Data listing:

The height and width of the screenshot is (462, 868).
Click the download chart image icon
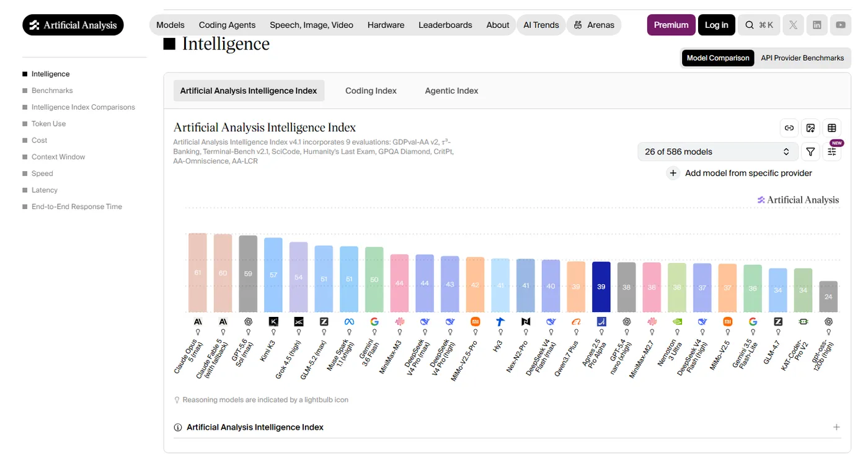click(810, 128)
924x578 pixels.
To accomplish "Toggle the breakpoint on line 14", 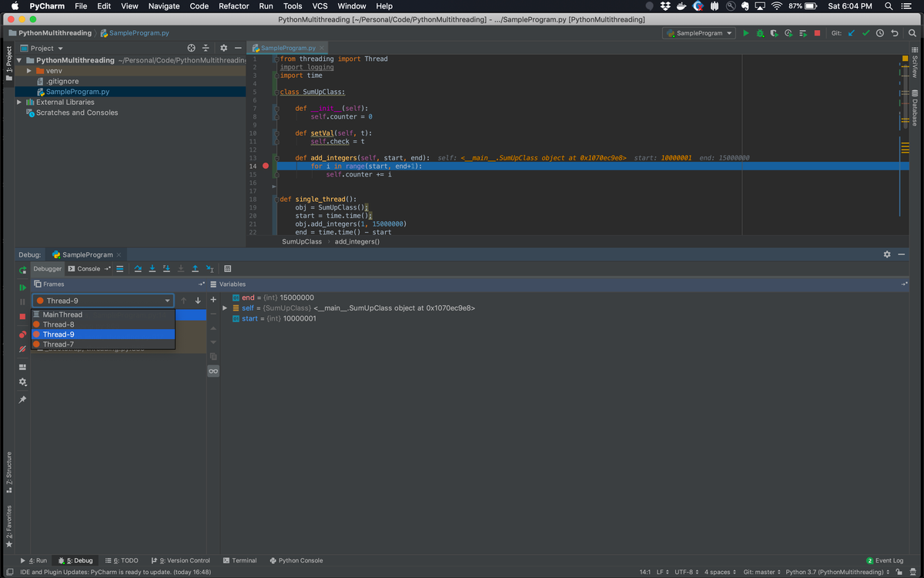I will tap(266, 166).
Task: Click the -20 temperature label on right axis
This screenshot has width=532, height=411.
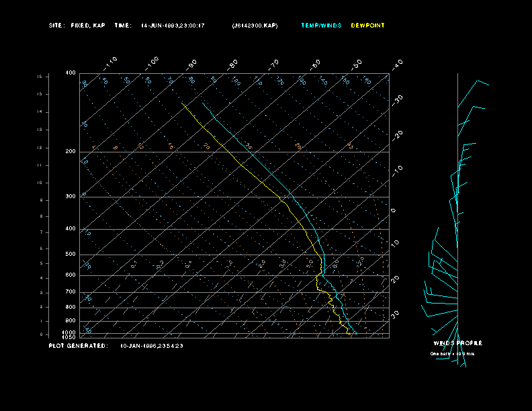Action: coord(397,135)
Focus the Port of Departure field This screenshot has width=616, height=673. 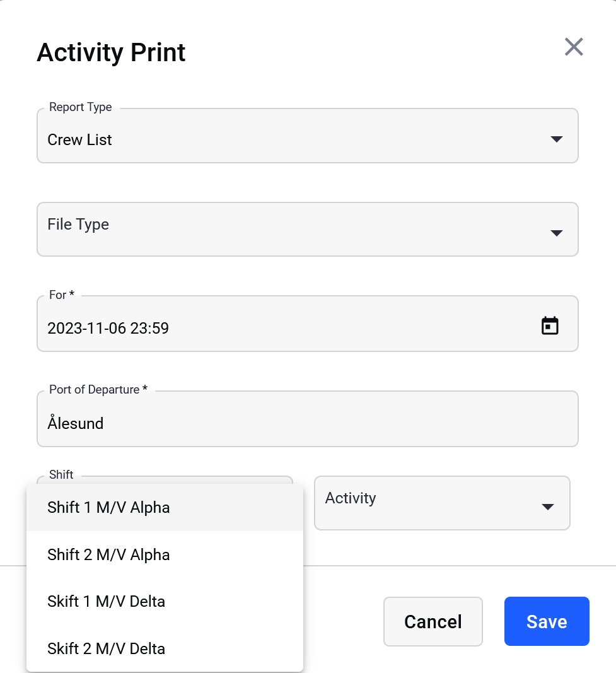click(308, 419)
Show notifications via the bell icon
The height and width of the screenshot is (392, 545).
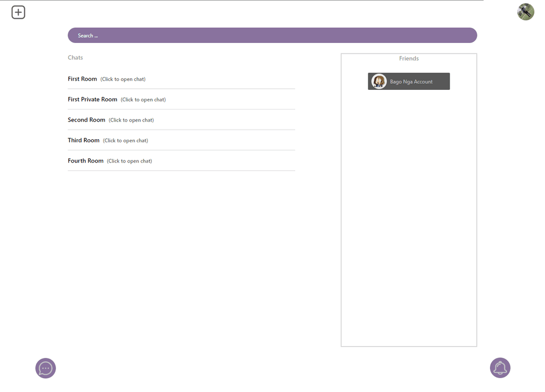pyautogui.click(x=500, y=368)
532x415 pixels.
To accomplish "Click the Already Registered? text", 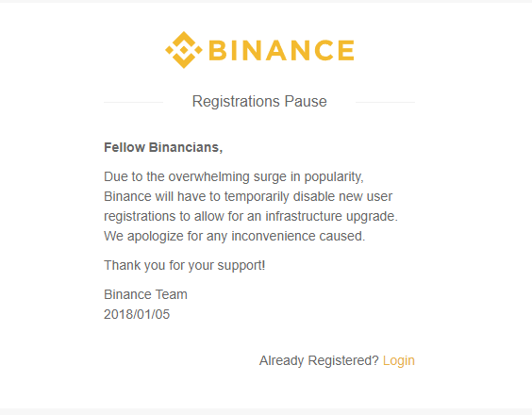I will (319, 360).

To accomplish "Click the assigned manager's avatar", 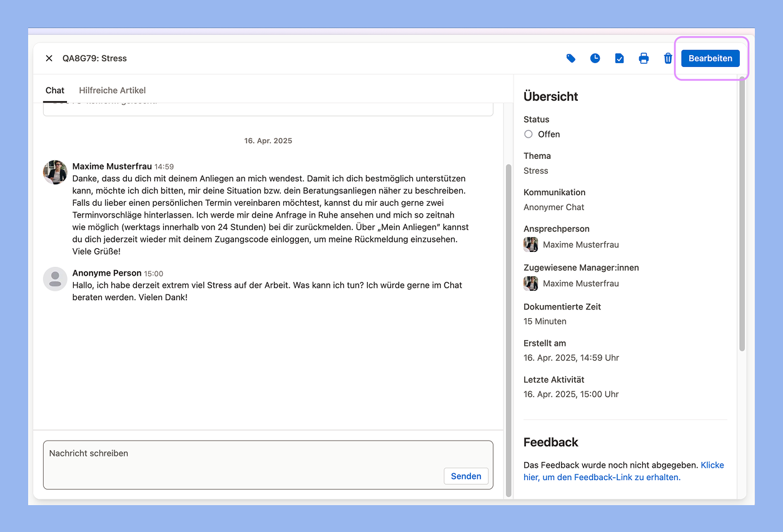I will coord(530,283).
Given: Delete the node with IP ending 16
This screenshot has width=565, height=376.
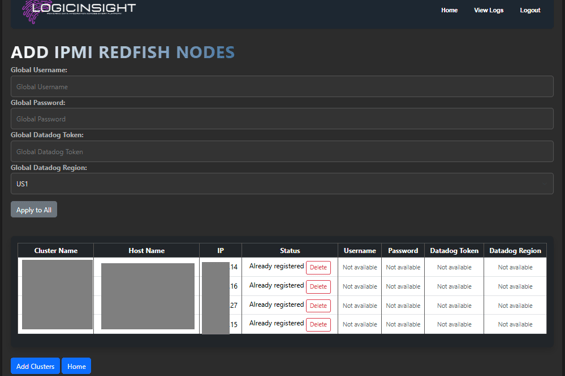Looking at the screenshot, I should coord(319,287).
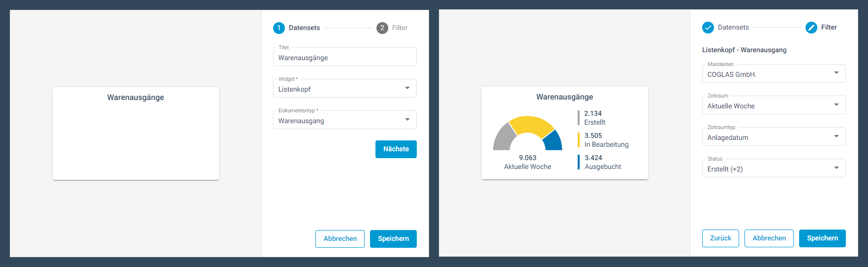Click the step 2 Filter circle icon
Viewport: 868px width, 267px height.
382,28
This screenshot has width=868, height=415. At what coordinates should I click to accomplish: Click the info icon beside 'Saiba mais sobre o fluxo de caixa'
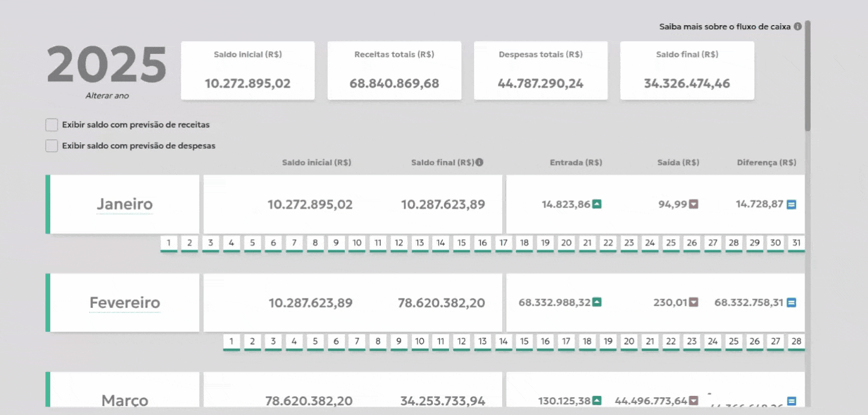(x=797, y=27)
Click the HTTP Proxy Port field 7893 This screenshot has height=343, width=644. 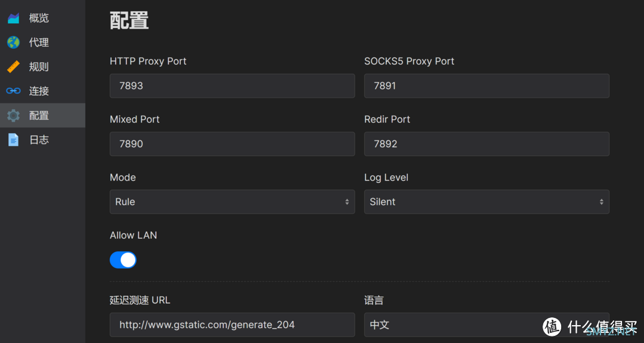[x=232, y=86]
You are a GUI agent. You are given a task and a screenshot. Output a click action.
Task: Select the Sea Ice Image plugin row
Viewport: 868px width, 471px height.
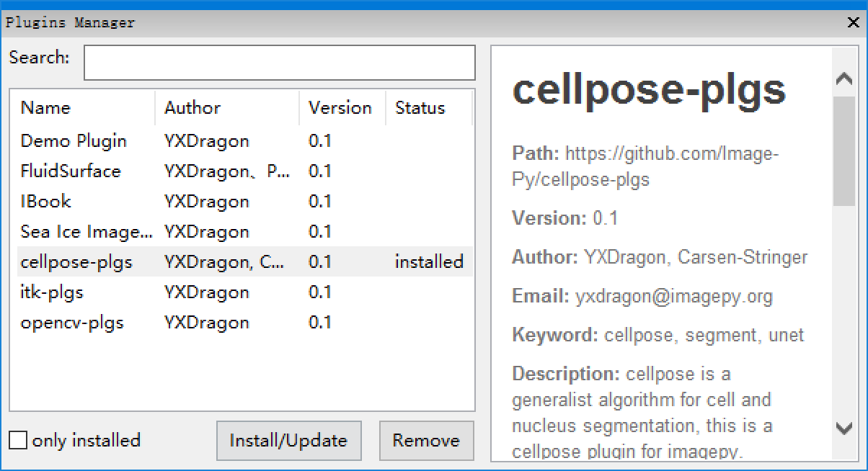[242, 232]
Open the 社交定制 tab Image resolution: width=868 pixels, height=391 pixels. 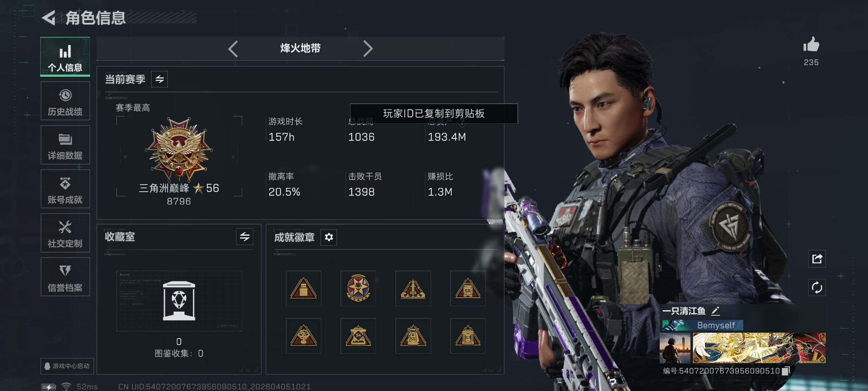pyautogui.click(x=65, y=233)
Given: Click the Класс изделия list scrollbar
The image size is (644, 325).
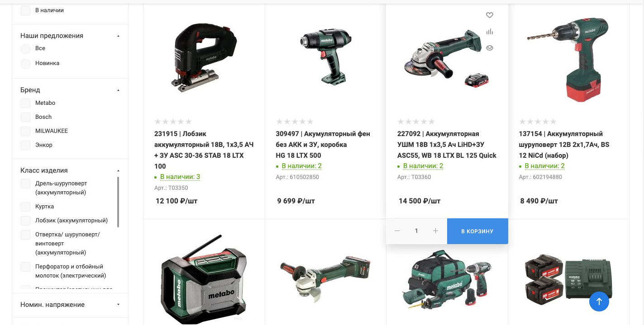Looking at the screenshot, I should coord(118,202).
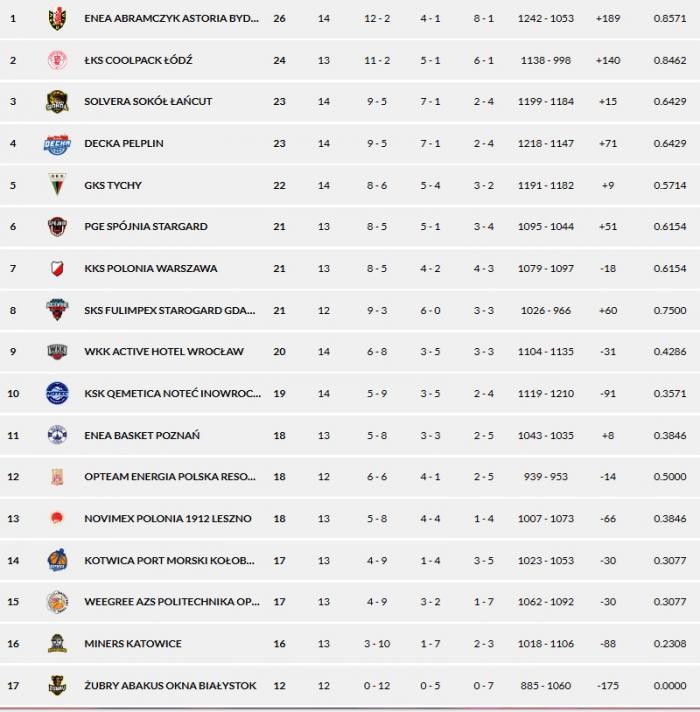Click the Enea Basket Poznań logo
Viewport: 700px width, 712px height.
(x=57, y=435)
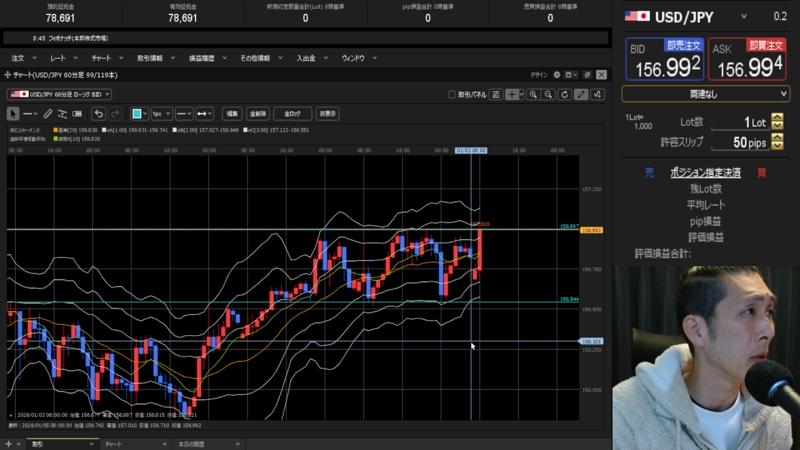Open the 入出金 menu
This screenshot has height=450, width=800.
[305, 58]

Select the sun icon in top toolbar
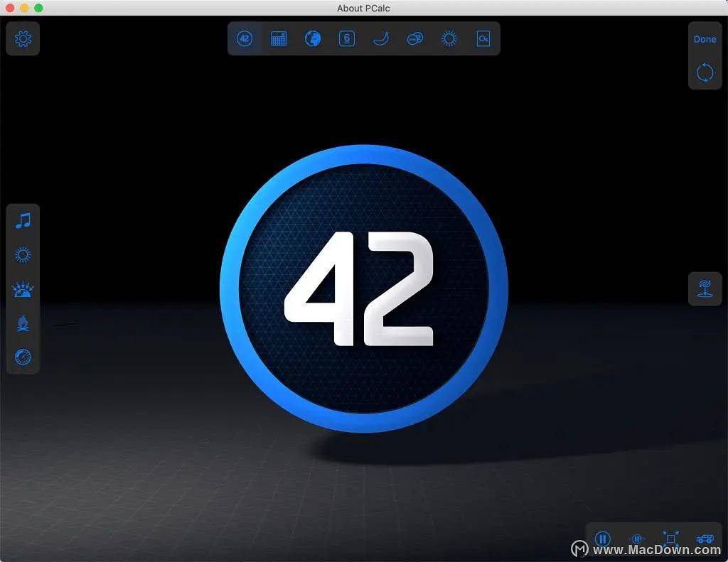(449, 39)
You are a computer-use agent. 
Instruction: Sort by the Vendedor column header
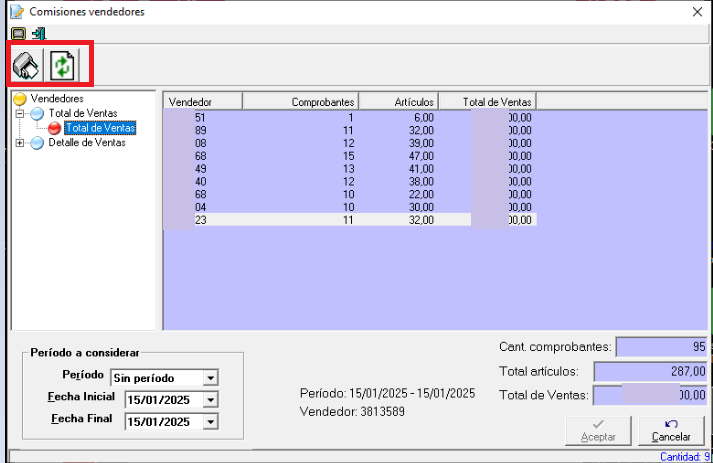[x=203, y=102]
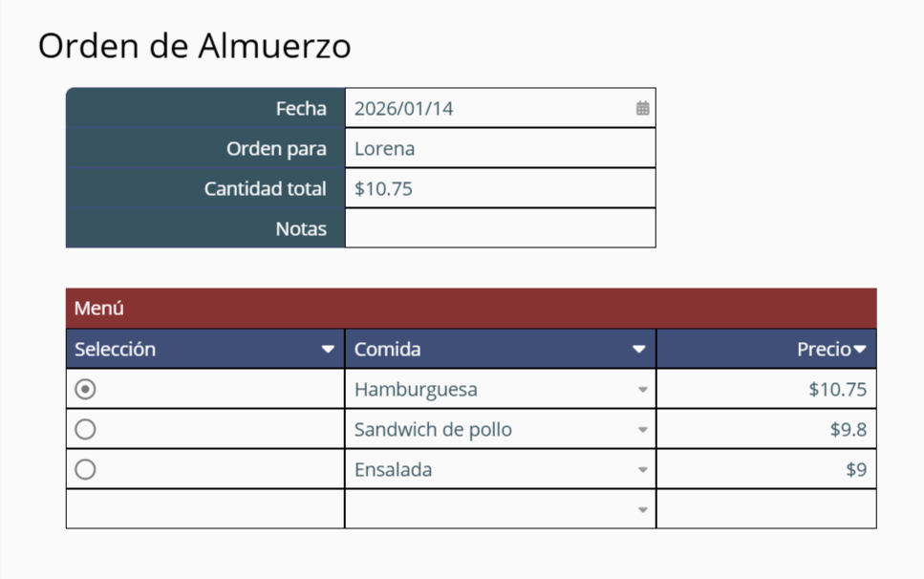The width and height of the screenshot is (924, 579).
Task: Click the Menú section header
Action: click(471, 308)
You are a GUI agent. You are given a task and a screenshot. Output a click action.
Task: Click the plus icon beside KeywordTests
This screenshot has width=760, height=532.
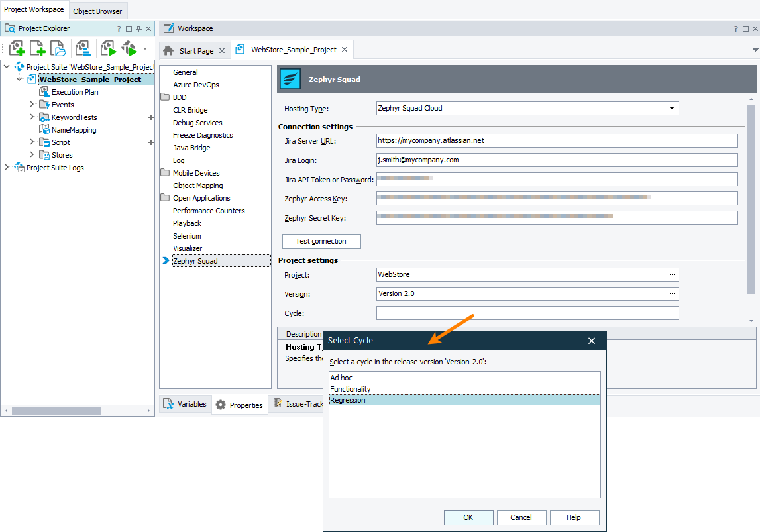(150, 117)
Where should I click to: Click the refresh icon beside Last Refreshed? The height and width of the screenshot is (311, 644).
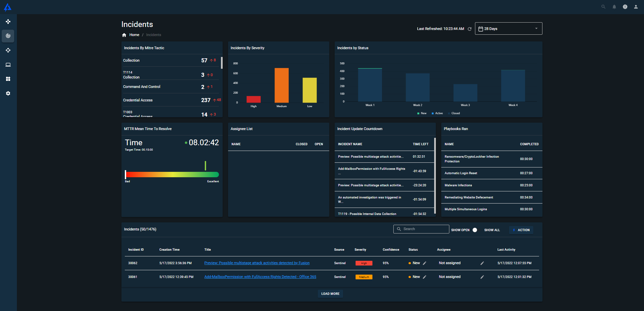[469, 29]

Action item: Exact reproduction is required. Output only the lines from the one with "This screenshot has width=760, height=532." through the end of the listing above, both ends included, and no pictures.

Task output:
This screenshot has width=760, height=532.
(150, 117)
Where should I click to: Click the refresh icon beside Last Refreshed? The height and width of the screenshot is (311, 644).
[469, 29]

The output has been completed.